Copy out the rows below word for word, starting at the line that contains "This screenshot has height=1304, width=2006." and ending at the line that contains "point(926,96)", both included.

Records provided:
===

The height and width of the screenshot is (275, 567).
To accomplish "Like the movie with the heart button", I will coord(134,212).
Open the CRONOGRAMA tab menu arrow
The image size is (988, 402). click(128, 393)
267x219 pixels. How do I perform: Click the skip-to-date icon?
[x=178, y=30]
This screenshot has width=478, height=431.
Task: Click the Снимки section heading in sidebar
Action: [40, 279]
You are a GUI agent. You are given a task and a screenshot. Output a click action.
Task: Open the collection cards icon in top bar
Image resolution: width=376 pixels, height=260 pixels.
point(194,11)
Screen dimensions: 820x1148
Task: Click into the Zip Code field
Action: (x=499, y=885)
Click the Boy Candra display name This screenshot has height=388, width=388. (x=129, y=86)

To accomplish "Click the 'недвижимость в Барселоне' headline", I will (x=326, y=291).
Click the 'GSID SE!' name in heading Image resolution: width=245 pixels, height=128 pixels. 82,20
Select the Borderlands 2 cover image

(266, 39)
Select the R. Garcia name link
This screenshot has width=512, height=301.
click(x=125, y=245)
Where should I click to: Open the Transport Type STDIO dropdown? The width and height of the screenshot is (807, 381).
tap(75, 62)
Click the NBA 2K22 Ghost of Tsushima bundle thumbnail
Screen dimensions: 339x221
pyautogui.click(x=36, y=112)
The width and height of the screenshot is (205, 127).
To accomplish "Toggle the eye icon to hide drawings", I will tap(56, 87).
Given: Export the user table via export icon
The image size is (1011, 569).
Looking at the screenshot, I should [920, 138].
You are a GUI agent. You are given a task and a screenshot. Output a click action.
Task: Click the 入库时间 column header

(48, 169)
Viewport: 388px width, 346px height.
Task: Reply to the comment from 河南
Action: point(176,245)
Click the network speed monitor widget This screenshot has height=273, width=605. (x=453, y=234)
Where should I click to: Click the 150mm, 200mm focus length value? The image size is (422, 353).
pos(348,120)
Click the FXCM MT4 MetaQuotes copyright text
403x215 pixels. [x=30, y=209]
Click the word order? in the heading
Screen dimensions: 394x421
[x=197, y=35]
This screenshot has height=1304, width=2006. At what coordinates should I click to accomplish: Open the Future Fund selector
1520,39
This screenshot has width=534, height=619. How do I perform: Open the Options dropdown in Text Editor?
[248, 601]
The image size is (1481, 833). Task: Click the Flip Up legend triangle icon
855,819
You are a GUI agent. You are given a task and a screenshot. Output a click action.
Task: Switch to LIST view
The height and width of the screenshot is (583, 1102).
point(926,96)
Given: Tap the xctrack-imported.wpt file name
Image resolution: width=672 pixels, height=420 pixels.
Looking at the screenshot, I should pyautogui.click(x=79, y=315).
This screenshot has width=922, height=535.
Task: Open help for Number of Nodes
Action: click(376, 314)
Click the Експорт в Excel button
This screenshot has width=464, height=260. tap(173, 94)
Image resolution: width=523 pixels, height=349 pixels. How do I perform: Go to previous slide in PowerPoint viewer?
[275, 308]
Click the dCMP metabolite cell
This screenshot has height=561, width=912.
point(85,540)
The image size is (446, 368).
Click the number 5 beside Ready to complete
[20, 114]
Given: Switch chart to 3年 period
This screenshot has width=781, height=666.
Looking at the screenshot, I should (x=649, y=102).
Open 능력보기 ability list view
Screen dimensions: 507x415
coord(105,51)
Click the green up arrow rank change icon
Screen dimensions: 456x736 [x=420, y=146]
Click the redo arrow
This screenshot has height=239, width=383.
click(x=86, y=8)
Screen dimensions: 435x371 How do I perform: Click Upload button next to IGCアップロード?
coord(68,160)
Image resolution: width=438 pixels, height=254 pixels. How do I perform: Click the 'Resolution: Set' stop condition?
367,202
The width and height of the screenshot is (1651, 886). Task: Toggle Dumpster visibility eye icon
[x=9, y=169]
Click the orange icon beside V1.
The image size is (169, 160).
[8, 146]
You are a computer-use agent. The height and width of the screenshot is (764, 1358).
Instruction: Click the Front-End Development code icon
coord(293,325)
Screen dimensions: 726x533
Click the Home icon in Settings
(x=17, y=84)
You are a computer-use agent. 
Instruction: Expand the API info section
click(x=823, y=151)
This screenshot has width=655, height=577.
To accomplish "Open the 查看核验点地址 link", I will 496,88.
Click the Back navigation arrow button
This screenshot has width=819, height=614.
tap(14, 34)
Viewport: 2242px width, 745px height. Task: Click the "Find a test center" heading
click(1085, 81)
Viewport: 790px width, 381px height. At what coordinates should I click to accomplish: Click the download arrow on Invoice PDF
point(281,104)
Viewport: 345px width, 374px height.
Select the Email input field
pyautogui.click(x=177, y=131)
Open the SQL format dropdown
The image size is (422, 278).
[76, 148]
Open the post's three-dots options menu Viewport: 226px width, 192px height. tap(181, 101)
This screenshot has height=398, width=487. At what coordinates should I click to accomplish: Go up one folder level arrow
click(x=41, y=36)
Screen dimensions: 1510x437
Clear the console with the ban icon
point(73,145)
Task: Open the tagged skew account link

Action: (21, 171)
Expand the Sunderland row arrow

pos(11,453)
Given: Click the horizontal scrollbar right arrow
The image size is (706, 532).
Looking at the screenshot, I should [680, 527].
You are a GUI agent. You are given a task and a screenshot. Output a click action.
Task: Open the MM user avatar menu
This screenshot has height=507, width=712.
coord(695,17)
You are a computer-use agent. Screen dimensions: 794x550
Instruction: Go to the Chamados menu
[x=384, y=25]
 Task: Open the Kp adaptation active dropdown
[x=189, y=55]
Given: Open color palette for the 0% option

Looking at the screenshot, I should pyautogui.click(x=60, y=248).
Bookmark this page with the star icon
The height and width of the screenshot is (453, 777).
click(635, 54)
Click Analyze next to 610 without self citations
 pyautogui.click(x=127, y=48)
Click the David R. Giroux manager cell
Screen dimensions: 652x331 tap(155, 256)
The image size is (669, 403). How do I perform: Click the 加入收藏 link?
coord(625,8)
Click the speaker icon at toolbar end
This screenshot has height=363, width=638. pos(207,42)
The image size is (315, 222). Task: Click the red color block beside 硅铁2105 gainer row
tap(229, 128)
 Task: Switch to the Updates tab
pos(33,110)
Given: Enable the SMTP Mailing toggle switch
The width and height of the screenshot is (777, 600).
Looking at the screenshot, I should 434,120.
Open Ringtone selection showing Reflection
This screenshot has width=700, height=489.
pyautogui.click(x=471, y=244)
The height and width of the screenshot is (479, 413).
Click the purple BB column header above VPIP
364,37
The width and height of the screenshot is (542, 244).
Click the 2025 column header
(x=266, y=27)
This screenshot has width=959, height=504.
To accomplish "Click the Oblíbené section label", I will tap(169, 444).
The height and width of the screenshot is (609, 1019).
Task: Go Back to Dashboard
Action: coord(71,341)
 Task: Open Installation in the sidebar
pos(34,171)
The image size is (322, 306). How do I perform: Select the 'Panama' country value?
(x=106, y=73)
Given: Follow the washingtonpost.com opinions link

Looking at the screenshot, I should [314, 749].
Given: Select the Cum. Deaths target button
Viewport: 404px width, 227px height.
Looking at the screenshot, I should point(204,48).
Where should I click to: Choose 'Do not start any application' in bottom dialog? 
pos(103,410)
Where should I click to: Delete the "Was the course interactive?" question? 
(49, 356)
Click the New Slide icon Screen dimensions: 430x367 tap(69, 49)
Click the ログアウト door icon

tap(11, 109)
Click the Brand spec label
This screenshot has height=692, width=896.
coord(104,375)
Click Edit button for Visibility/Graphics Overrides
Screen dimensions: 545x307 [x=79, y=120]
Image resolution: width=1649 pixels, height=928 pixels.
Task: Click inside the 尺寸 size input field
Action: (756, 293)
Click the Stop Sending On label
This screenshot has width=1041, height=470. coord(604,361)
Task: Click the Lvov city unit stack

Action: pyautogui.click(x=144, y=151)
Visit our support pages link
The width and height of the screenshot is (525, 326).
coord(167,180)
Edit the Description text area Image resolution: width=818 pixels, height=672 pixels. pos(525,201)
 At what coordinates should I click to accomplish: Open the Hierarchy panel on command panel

===

Problem solution:
This screenshot has height=1304, width=2006. At what coordinates should I click to accomplish: Open the Future Fund selector
1520,39
This screenshot has width=534, height=619. How do I perform: Open the Options dropdown in Text Editor?
[248, 601]
The image size is (1481, 833). Task: Click the Flip Up legend triangle icon
855,819
You are a GUI agent. You are given a task and a screenshot. Output a click action.
Task: Switch to LIST view
The height and width of the screenshot is (583, 1102).
point(926,96)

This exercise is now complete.